* begin INPUT MATERIAL *

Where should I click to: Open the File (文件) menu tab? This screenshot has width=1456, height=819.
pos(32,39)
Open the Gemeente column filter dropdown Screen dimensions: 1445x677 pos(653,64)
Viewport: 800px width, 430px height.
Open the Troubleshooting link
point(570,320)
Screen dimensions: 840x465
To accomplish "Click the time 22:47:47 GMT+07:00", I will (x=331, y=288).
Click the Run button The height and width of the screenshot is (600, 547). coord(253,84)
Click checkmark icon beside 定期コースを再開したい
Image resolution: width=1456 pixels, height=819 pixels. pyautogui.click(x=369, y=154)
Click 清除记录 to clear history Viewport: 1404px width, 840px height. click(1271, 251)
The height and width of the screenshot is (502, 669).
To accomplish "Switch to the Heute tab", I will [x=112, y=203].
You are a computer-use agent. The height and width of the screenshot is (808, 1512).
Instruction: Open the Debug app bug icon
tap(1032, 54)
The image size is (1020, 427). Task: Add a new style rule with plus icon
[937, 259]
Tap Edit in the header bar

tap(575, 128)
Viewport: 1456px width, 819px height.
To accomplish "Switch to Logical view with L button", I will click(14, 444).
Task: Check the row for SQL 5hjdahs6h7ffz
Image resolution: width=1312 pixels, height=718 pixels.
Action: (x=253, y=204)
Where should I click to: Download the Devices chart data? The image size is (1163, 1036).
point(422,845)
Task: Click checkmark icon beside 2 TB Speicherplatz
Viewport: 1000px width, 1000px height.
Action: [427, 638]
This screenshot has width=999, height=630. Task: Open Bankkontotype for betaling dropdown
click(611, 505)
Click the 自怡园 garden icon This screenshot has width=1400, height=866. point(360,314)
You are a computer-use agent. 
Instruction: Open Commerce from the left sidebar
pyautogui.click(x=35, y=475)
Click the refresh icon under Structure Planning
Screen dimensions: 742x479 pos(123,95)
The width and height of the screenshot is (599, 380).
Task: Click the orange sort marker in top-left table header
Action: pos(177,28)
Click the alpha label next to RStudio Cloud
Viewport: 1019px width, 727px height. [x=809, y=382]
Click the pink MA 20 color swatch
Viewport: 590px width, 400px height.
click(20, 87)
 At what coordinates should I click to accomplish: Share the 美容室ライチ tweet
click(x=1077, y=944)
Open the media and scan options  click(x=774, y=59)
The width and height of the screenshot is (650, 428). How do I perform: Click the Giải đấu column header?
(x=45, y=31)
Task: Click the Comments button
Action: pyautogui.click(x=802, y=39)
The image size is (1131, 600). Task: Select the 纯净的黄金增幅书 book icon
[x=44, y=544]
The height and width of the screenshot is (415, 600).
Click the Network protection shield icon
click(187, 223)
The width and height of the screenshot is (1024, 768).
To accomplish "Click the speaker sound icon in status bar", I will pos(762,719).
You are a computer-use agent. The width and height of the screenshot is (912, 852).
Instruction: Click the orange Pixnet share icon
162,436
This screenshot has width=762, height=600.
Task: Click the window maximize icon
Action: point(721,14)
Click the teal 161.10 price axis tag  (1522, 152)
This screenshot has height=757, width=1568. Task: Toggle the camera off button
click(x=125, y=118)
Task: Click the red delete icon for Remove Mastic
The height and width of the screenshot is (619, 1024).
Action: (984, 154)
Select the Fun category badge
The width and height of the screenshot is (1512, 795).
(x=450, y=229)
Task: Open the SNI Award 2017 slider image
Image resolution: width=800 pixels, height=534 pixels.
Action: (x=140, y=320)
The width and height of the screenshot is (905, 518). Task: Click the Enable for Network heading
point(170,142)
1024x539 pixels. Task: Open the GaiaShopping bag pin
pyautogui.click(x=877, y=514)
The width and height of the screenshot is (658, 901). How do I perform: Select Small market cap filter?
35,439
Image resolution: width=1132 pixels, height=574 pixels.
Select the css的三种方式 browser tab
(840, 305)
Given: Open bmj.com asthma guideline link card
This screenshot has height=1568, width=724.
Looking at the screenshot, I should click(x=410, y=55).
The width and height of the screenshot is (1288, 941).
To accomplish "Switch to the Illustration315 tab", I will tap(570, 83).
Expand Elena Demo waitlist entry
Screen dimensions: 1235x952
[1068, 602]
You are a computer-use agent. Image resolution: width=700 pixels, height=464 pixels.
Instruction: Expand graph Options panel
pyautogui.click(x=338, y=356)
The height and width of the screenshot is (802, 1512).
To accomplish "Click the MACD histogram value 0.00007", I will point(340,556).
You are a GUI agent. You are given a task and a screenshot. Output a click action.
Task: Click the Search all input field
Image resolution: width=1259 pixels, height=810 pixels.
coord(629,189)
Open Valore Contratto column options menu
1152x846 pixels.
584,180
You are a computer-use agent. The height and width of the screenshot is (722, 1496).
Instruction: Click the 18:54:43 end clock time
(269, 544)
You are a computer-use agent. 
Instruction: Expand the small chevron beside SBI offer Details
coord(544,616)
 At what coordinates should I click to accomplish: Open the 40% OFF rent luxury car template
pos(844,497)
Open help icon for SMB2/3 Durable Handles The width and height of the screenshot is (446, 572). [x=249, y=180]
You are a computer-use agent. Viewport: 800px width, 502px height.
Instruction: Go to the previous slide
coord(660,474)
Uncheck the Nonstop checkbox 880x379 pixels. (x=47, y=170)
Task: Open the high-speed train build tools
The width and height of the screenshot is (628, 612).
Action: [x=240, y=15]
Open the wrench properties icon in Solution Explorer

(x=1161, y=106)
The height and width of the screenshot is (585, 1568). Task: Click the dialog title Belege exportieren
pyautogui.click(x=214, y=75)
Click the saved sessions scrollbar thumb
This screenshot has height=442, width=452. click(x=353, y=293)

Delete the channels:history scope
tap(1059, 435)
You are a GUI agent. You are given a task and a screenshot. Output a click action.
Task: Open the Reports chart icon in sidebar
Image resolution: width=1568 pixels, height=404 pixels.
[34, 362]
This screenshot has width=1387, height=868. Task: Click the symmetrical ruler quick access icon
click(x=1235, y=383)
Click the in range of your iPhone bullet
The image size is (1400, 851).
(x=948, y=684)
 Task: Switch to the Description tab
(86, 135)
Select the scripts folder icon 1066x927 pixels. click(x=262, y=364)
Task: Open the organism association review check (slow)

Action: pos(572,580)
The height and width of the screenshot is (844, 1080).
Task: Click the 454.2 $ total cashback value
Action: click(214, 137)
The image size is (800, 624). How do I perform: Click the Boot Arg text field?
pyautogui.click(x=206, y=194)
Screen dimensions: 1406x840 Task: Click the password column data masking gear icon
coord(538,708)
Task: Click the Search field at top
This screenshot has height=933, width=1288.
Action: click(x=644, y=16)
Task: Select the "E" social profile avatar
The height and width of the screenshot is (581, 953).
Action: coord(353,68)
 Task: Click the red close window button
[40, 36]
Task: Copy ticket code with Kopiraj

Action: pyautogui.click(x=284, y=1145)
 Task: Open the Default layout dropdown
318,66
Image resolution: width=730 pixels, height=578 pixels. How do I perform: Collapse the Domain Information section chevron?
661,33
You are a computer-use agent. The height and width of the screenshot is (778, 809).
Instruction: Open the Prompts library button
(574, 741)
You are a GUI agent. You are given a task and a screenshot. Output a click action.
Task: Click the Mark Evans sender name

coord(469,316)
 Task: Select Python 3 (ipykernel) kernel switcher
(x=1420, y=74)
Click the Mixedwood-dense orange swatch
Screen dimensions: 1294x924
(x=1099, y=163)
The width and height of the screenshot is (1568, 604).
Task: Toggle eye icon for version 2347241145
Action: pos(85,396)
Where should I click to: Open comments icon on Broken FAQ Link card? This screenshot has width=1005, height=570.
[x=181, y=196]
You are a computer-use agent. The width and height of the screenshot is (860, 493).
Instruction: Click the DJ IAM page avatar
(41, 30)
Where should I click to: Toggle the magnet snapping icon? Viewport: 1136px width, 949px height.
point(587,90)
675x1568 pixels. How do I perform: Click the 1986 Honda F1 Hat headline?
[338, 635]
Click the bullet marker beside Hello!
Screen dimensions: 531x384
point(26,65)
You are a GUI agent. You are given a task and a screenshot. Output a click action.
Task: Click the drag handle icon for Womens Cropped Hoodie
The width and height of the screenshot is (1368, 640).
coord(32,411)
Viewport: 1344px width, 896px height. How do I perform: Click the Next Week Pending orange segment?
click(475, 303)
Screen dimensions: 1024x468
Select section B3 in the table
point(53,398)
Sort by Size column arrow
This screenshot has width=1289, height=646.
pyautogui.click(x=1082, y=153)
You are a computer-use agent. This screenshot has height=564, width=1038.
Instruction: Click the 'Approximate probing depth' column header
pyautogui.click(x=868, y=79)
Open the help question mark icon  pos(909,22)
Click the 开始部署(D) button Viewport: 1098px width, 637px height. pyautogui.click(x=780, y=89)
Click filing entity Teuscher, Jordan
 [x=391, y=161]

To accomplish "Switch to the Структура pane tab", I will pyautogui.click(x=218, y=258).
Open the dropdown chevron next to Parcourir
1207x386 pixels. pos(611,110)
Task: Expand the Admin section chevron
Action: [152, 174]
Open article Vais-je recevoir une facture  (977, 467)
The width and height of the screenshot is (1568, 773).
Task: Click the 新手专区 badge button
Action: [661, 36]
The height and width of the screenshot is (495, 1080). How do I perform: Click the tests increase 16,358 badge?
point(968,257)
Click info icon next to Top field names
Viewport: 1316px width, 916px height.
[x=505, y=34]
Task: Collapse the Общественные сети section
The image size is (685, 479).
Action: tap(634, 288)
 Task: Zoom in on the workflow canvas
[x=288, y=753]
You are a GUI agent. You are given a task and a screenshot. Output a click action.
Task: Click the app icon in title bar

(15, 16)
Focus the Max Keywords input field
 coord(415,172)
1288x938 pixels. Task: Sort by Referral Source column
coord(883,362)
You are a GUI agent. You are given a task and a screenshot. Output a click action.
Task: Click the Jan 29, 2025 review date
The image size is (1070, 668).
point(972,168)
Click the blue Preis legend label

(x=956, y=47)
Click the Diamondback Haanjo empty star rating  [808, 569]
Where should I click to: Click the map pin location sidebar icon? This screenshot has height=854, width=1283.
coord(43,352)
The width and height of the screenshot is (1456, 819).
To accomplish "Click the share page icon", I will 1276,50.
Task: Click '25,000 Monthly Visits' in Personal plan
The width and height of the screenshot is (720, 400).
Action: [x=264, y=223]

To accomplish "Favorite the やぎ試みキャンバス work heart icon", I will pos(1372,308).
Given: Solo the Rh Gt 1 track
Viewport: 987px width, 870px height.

* end INPUT MATERIAL *

WHAT IS REQUIRED: Pull out every line in the records above that contains the word "resolution". Case matters.

RESPONSE TO THE EXERCISE:
Image resolution: width=1456 pixels, height=819 pixels. pyautogui.click(x=369, y=154)
Image resolution: width=1312 pixels, height=718 pixels.
Image resolution: width=800 pixels, height=534 pixels.
Image resolution: width=1132 pixels, height=574 pixels.
You are a computer-use agent. Image resolution: width=700 pixels, height=464 pixels.
Image resolution: width=1259 pixels, height=810 pixels.
Image resolution: width=1568 pixels, height=404 pixels.
Image resolution: width=730 pixels, height=578 pixels. How do I perform: Collapse the Domain Information section chevron?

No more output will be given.